Would you please copy every line from the records that contains the word "Select"?

--- START ---

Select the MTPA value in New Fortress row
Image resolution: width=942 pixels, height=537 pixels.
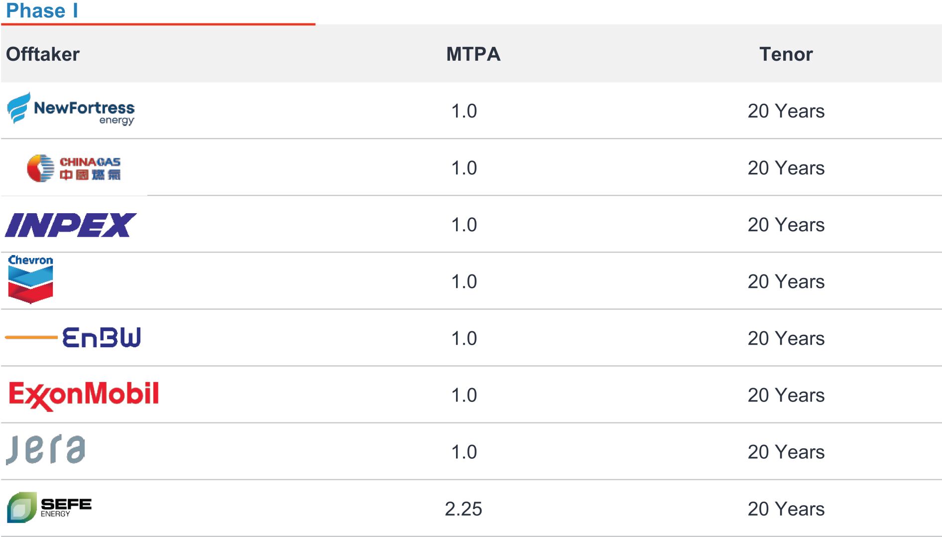coord(464,111)
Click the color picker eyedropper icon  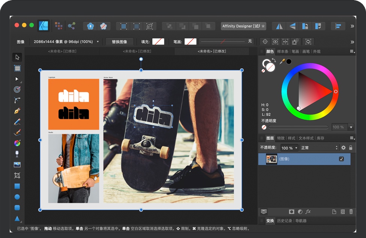282,61
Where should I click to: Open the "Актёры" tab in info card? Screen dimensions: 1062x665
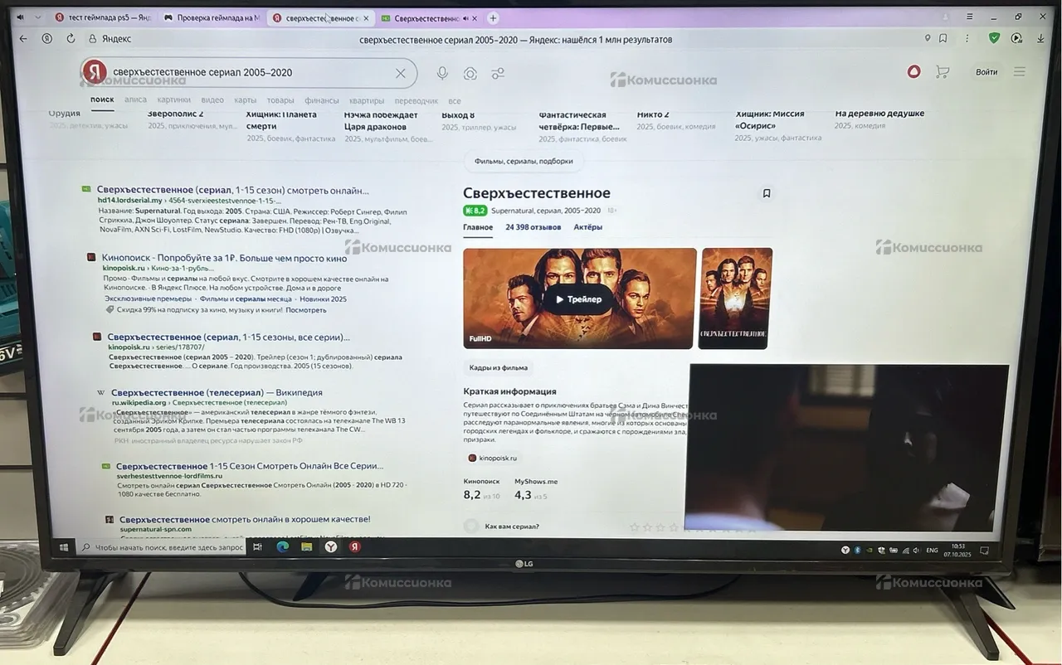tap(587, 227)
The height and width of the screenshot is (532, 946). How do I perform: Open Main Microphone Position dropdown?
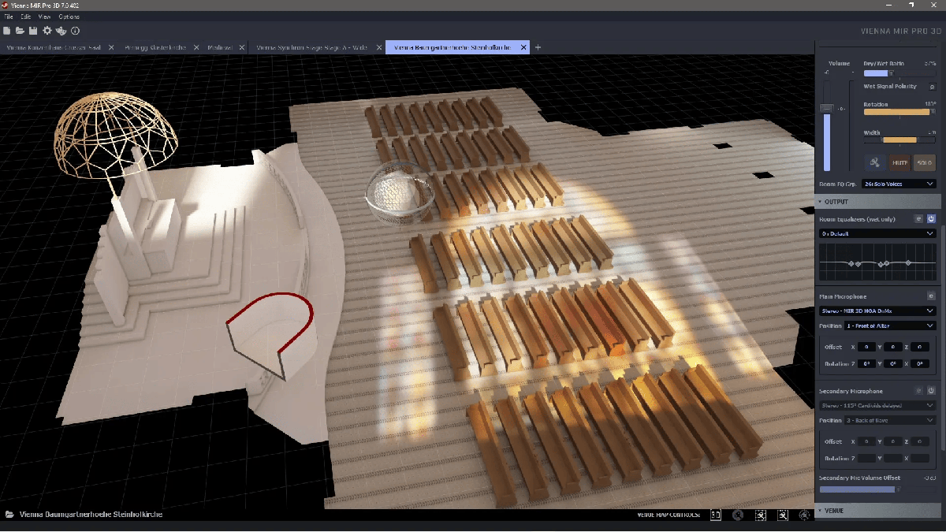coord(890,326)
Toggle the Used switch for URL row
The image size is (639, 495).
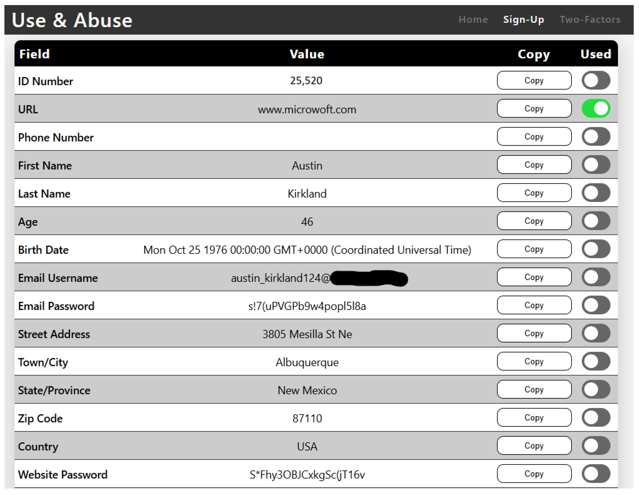click(x=595, y=108)
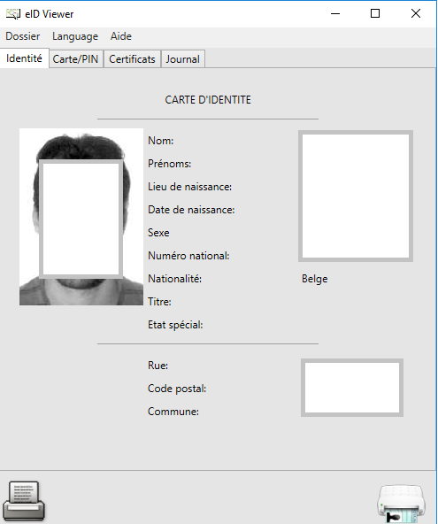Screen dimensions: 438x524
Task: Click the Nom field label
Action: 161,141
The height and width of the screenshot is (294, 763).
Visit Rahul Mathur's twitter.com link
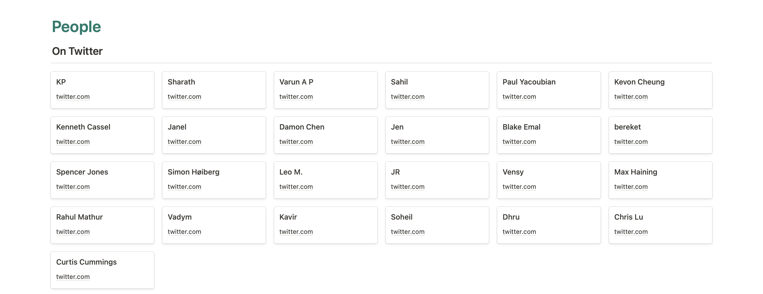pos(73,232)
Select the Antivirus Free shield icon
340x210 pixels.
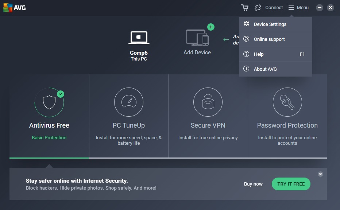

--- END ---

■ **OUTPUT**
Select the MTPA value in New Fortress row
Select the Antivirus Free shield icon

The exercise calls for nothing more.